Weder § 23 Nr 2 Heilberufsgesetz noch § 26 BO sehen explizit eine Zuweisung von Rechtsstreitigkeiten an ein Gericht der Sozialgerichtsbarkeit
vor. Eine ausdrückliche Zuweisung berufsrechtlicher Streitigkeiten an ein anderes Gericht ist allein für die Ahndung des Verstoßes
gegen Berufspflichten in § 49 Abs 1 Heilberufsgesetz geregelt. Daraus haben das LSG und der Kläger zutreffend abgeleitet,
dass die Zuständigkeit der Sozialgerichte hier nicht auf eine landesgesetzliche Zuweisung gestützt werden kann. Der Senat
entnimmt der Regelung des §
40 Abs
1 Satz 2
VwGO aber den verallgemeinerungsfähigen Rechtsgedanken, dass es im Interesse der Sicherung einer einheitlichen gerichtlichen Zuständigkeit
für eine bestimmte Thematik bundesrechtlich nicht ausgeschlossen ist, die besonderen Verwaltungsgerichte (Sozialgerichte,
Finanzgerichte) oder Berufsgerichte für zuständig zu erklären. Dass der hessische Gesetzgeber davon hier keinen Gebrauch gemacht
hat, mag darauf beruhen, dass dazu kein Anlass gesehen wurde.
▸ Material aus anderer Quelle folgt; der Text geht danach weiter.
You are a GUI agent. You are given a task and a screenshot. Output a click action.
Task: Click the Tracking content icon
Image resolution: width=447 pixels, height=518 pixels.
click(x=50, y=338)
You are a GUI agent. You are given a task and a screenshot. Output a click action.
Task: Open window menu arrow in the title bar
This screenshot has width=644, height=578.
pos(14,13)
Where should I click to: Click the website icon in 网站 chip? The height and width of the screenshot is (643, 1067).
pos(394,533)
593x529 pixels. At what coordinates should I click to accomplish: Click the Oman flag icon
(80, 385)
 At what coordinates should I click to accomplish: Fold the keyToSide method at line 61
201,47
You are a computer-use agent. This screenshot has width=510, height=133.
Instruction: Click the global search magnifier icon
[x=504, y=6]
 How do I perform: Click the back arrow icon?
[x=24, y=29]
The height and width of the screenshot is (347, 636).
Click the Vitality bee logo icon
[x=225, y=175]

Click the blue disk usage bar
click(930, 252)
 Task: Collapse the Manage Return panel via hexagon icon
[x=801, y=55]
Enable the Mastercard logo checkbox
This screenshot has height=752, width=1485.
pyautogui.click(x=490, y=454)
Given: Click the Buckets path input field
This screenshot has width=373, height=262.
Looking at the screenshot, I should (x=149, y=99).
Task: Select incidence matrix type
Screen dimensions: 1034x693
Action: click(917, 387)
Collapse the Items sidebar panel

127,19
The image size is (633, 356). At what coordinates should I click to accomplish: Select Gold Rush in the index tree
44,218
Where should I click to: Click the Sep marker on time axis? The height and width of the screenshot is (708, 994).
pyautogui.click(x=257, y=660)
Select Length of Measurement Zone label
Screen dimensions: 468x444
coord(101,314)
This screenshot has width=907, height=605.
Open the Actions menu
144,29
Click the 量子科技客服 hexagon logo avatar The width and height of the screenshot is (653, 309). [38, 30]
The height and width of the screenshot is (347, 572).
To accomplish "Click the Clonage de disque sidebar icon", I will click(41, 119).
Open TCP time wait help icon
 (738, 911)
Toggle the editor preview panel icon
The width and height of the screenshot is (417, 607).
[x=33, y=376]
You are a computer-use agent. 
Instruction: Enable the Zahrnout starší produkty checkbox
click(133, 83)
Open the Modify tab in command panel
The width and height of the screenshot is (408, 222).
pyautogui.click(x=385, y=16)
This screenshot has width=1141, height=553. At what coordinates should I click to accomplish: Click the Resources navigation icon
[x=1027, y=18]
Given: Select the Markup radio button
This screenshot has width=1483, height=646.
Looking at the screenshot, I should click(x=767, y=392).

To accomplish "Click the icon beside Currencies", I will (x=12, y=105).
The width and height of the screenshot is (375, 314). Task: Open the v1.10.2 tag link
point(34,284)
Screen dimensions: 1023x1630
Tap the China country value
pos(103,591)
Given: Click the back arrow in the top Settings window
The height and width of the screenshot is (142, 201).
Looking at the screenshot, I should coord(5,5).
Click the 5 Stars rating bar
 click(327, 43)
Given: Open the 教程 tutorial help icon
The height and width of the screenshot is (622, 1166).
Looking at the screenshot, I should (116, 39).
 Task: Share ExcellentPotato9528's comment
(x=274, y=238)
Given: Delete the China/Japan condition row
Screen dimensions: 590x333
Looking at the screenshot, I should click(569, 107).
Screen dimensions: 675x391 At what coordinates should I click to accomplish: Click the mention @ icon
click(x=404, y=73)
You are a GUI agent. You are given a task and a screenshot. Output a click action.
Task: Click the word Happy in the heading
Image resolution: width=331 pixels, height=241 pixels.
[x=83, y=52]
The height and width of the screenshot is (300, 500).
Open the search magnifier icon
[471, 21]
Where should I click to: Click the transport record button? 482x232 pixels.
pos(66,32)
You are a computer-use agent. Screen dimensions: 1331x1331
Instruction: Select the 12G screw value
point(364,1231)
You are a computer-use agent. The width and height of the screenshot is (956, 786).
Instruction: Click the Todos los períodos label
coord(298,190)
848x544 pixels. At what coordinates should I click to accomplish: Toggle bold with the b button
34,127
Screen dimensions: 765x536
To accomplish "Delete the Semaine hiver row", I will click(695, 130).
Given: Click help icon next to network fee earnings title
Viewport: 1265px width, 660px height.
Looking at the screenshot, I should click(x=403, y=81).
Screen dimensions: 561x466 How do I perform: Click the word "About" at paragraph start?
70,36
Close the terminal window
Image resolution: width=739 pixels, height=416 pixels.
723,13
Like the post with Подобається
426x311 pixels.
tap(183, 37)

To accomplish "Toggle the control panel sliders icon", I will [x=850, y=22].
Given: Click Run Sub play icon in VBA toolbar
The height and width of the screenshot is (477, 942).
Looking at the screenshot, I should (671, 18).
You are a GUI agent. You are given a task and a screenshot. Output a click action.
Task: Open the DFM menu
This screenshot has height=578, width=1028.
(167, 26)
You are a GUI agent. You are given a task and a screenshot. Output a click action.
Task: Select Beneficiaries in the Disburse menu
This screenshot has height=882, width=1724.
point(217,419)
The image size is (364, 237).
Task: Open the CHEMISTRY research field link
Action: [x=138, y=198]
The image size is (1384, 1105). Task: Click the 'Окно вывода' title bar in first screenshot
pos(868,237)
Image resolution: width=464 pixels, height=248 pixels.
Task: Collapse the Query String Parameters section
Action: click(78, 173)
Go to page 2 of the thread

Zweifel an der Zuständigkeit der Sozialgerichte in Anwendung
einer nur von der KÄV erlassenen BDO sind in der Rechtsprechung bislang nicht artikuliert worden. Den gerichtlichen Entscheidungen (BVerwG Urteil vom 9.6.1982 - 3 C 21/81 - BVerwGE 65, 362; BVerwG Beschluss vom 17.9.2009 - 3 B 67/09; VGH Baden-Württemberg Urteil vom 3.11.1998 - 9 S 3399/96 - MedR 1999, 228; OVG Sachsen-Anhalt Beschluss vom 6.9.2006 - 1 L 93/06; OVG Nordrhein-Westfalen Beschluss vom 22.6.2009 - 13 A 3775/06 - MedR 2010, 121) lagen Maßnahmen der regional zuständigen Ärztekammern zugrunde (zur Befreiung vom Notfalldienst VGH Baden-Württemberg Urteil vom 3.11.1998 - 9 S 3399/96 - MedR 1999, 228; zur Auskunft über die Abrechnung der Notfallleistungen bei der zuständigen KÄV OVG Sachsen-Anhalt Beschluss vom 6.9.2006
- 1 L 93/06; VG Gelsenkirchen Beschluss vom 30.8.2018 - 7 L 478/18), die diese teilweise aufgrund eindeutiger Zuständigkeitsregelungen in den gemeinsamen Notdienstordnungen (OVG Nordrhein-Westfalen Beschluss vom 22.6.2009 - 13 A 3775/06 - MedR 2010, 121, zur Gemeinsamen Notfalldienstordnung der Ärztekammer Westfalen-Lippe und der KÄV Westfalen-Lippe vom 12.12.2001/26.1.2002:
§ 4 Abs 4 - Zuständigkeit der Ärztekammer für die Entscheidung über Widersprüche gegen Maßnahmen der KÄV) getroffen hatten. Von diesem Organisationsmodell hat sich der hessische Gesetzgeber gerade abgewandt. Wenn der hessische
Gesetzgeber die von ihm ersichtlich gewollte Einheitlichkeit der Rechtsanwendung beim ÄBD durch eine Klarstellung, dass insoweit
für alle Ärzte die Sozialgerichte zuständig sind, abgesichert hätte, hätte das der Beschleunigung der Verfahren gedient. Die
vom Senat nunmehr bejahte Frage, ob sich die Zuständigkeit der Sozialgerichte unabhängig davon aus §
51 Abs
1 Nr
2 SGG ergibt, hätte dann offenbleiben können.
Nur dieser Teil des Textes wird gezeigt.